Today, loyalty programs are often siloed and limited to the interactions between two axes: the customer and spending. In the best of these programs, a brand knows exactly what the customer is spending and how frequently. On the other hand, while brands have spending data across their own locations, they lack knowledge of what kind of business the customer is giving competitors.
If location-based services began collecting the size and frequency of purchases across all locations and mining the data of check-ins (including likes and dislikes), they could begin to build the next generation of loyalty rewards programs comprised of customer, spending, location, and sentiment. Such a program would benefit location-based service providers, brands, and customers alike.
Take this example: if every day a consumer purchases a latte from Starbucks and then walks across the street to Dunkin’ Donuts to pick up a turkey sausage flatbread, both companies could benefit from that information. If many customers display similar habits, Starbucks could add a similar breakfast sandwich to their menu or even discontinue their current breakfast fare at that location.

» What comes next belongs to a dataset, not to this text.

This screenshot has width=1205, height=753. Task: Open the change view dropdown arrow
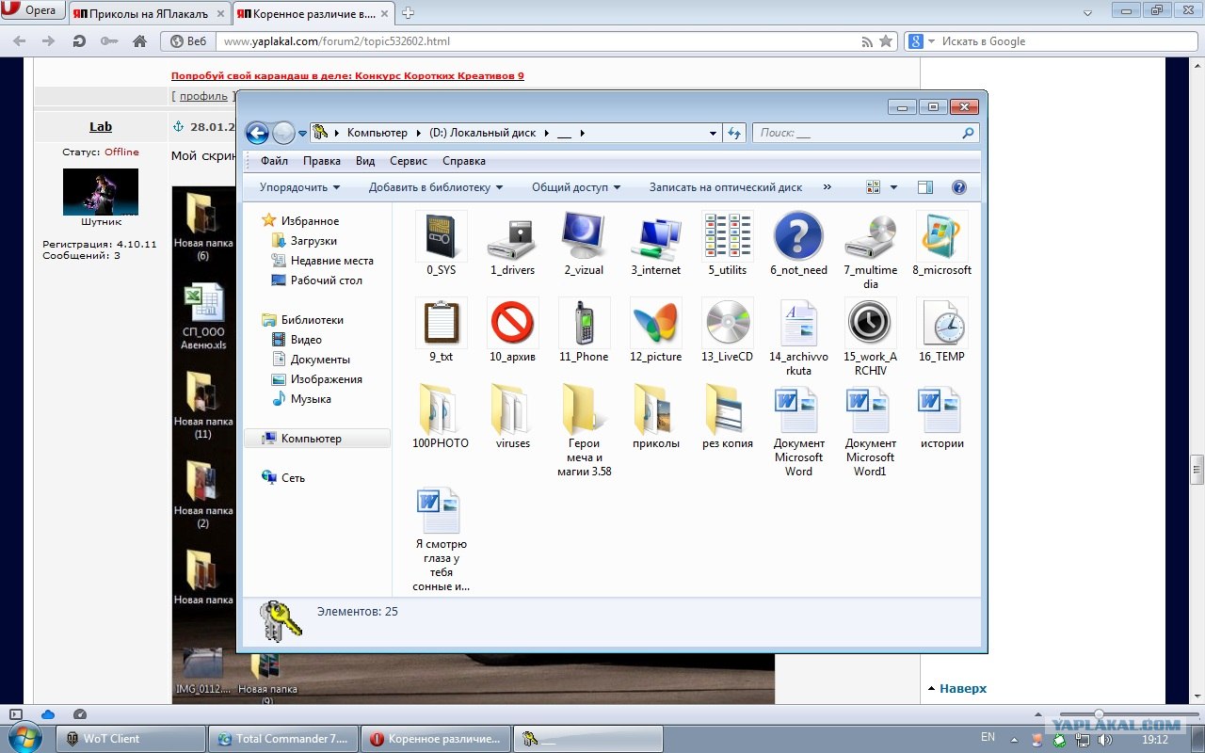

That level of data provides a more holistic view of consumer behavior, and could ultimately help brands become more relevant and timely. In the example above, in addition to knowing consumers’ breakfast sandwich habits, Starbucks could also learn whether individuals go to Starbucks all or most of the time for coffee. The company could then use that market insight to offer coffee-consumers individual promotions to try their food items, instead of promotions for coffee which the consumer already gladly purchases at full price.